_Goal 1:_
Answer these about the CMEMS in situ download text:
(a) Which product name is assigned in the prerequisites?
(b) Which approach is advisable for operational downloading?
(c) How many header lines are skipped when the index file is read?

_Text extract:_
::::::::::

ABSTRACT

All CMEMS in situ data products can be found and downloaded after registration via CMEMS catalogue.

Such channel is advisable just for sporadic netCDF donwloading because when operational, interaction with the web user interface is not practical. In this context though, the use of scripts for ftp file transference is is a much more advisable approach.

As long as every line of such files contains information about the netCDFs contained within the different directories see at tips why, it is posible for users to loop over its lines to download only those that matches a number of specifications such as spatial coverage, time coverage, provider, data_mode, parameters or file_name related (region, data type, TS or PF, platform code, or/and platform category, timestamp).

PREREQUISITES


In [3]:
user = ''  #type CMEMS user name within colons
password = ''#type CMEMS password within colons
product_name = 'INSITU_BAL_NRT_OBSERVATIONS_013_032' #type aimed CMEMS in situ product 
distribution_unit = 'cmems.smhi.se' #type aimed hosting institution
index_file = 'index_latest.txt' #type aimed index file name

DOWNLOAD

  1. Index file download

In [4]:
import ftplib

In [5]:
ftp=ftplib.FTP(distribution_unit,user,password) 
ftp.cwd("Core")
ftp.cwd(product_name) 
remote_filename= index_file
local_filename = remote_filename
local_file = open(local_filename, 'wb')
ftp.retrbinary('RETR ' + remote_filename, local_file.write)
local_file.close()
ftp.quit()
#ready when 221 Goodbye.!


Out[5]:
'221 Goodbye.'

QUICK VIEW

Reading a random line of the index file to know more about the information it contains.


In [6]:
import numpy as np
import pandas as pd
from random import randint

In [7]:
index = np.genfromtxt(index_file, skip_header=6, unpack=False, delimiter=',', dtype=None,
           names=['catalog_id', 'file_name', 'geospatial_lat_min', 'geospatial_lat_max',
                     'geospatial_lon_min', 'geospatial_lon_max',
                     'time_coverage_start', 'time_coverage_end', 
                     'provider', 'date_update', 'data_mode', 'parameters'])

::::::::::

Records for locating described items:

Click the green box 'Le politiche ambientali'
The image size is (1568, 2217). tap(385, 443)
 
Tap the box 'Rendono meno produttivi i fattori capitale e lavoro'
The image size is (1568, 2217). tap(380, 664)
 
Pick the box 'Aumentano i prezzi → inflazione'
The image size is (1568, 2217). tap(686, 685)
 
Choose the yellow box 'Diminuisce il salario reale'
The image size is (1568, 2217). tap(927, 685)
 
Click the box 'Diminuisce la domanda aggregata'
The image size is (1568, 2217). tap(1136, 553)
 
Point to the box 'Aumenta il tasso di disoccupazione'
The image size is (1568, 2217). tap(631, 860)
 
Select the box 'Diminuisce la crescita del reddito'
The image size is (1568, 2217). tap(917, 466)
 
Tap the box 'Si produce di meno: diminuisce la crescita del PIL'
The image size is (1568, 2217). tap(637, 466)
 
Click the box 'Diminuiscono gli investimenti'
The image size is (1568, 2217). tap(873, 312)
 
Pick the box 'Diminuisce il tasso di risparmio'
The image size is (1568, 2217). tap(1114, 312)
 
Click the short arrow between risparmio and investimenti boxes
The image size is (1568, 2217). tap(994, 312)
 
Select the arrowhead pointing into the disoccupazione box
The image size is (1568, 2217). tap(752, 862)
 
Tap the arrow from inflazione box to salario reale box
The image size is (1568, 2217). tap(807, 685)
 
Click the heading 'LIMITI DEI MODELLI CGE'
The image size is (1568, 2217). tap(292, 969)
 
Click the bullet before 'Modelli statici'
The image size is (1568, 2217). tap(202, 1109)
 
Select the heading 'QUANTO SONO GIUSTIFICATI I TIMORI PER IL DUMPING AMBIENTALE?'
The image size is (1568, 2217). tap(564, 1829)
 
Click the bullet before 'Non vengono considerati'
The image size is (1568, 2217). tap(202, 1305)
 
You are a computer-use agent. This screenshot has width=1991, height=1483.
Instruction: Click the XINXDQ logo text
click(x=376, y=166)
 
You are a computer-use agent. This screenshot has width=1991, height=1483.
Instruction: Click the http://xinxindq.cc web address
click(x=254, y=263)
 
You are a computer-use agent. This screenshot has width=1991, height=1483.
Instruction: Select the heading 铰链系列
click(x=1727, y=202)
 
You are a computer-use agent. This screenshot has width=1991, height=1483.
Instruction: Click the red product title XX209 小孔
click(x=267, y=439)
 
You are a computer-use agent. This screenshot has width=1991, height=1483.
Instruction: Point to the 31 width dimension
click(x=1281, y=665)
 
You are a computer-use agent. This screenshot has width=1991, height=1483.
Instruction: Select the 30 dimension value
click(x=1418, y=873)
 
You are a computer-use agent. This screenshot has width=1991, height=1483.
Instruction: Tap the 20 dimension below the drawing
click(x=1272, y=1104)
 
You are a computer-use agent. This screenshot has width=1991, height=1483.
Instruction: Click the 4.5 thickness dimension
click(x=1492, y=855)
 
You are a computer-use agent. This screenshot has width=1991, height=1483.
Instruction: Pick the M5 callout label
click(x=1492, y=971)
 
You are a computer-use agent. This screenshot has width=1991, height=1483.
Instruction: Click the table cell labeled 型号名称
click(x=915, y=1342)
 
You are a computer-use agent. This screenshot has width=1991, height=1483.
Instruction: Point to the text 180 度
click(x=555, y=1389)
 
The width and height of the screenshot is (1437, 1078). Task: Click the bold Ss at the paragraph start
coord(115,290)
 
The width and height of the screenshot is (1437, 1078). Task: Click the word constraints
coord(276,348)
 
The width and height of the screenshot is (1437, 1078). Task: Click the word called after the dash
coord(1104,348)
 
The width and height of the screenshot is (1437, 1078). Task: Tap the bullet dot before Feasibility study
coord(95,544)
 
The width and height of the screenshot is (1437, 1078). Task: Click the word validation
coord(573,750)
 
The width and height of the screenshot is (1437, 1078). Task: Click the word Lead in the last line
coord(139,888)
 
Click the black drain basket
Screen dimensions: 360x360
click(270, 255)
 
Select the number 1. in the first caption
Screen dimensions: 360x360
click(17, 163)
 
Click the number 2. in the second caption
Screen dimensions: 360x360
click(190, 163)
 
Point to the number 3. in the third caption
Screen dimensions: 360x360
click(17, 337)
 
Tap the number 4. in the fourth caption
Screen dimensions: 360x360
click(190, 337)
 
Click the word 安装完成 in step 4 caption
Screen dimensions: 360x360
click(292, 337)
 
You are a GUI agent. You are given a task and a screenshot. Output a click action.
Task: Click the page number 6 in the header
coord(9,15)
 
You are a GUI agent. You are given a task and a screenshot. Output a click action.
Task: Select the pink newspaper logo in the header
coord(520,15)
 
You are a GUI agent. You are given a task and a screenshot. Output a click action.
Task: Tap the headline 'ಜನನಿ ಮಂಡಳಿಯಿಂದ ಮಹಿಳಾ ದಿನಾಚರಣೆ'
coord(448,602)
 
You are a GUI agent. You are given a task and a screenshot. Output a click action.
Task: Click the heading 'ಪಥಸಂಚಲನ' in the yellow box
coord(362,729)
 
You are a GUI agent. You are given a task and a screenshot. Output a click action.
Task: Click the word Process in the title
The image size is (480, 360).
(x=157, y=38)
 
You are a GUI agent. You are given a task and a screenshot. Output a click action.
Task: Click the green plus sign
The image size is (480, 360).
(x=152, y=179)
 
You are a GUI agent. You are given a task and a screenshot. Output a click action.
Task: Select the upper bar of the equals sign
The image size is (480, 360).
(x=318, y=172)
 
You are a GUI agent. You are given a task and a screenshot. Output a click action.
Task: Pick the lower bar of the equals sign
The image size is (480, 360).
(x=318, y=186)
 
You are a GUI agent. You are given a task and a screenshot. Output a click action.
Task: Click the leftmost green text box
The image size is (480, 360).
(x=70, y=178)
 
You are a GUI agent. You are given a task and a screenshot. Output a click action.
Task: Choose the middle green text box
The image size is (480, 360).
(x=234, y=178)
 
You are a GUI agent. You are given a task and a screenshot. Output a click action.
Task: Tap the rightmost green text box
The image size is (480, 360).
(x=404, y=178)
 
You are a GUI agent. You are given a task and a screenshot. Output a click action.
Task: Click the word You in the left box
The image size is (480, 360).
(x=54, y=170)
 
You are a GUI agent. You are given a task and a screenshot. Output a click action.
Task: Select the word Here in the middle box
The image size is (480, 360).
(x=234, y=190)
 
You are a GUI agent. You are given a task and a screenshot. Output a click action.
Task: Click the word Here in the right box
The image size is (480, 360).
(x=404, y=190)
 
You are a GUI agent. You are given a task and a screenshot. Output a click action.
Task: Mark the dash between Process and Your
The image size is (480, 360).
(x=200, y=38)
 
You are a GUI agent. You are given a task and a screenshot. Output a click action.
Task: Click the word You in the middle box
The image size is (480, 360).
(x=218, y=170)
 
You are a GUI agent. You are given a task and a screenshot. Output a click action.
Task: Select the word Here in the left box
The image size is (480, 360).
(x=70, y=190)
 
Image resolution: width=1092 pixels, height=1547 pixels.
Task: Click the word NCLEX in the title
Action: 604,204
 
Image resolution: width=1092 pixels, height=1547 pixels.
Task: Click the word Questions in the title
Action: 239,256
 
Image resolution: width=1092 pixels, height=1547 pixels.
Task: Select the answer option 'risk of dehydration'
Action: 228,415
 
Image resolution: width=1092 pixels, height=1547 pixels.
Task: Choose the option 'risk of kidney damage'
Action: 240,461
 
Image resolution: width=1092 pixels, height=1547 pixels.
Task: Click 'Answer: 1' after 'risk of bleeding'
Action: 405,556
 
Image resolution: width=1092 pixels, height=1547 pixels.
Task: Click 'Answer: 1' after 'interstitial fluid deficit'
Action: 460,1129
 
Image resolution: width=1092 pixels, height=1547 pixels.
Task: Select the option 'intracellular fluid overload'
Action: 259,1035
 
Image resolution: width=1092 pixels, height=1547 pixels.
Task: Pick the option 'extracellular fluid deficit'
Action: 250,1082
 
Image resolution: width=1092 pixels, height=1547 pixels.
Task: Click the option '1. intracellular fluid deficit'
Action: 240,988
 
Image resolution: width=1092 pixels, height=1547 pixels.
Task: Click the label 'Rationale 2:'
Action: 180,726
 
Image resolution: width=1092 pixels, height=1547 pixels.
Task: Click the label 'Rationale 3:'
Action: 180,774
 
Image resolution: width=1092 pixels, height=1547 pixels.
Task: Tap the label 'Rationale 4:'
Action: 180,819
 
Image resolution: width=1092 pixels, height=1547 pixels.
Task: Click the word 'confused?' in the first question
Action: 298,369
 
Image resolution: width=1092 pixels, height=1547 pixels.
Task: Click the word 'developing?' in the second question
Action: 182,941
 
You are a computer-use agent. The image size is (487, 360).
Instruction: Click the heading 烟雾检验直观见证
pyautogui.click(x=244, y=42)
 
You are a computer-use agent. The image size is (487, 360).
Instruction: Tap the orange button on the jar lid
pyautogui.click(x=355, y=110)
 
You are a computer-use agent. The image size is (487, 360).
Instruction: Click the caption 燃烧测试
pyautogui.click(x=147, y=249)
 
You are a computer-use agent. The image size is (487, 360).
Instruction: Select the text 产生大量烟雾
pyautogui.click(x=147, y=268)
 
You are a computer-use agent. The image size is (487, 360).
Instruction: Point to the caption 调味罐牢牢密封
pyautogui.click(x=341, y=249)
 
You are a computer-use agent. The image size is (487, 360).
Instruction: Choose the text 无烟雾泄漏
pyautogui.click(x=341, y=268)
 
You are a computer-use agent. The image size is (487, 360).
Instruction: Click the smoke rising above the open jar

::::::::::

_Goal 2:_
Rewrite the records from their first line through the line with "The image size is (1568, 2217). tap(686, 685)", replacing "box" with "tile" and changing nothing else.

_Full solution 1:_
(a) INSITU_BAL_NRT_OBSERVATIONS_013_032
(b) Using scripts for ftp file transfer.
(c) 6

_Full solution 2:_
Click the green tile 'Le politiche ambientali'
The image size is (1568, 2217). tap(385, 443)
 
Tap the tile 'Rendono meno produttivi i fattori capitale e lavoro'
The image size is (1568, 2217). tap(380, 664)
 
Pick the tile 'Aumentano i prezzi → inflazione'
The image size is (1568, 2217). tap(686, 685)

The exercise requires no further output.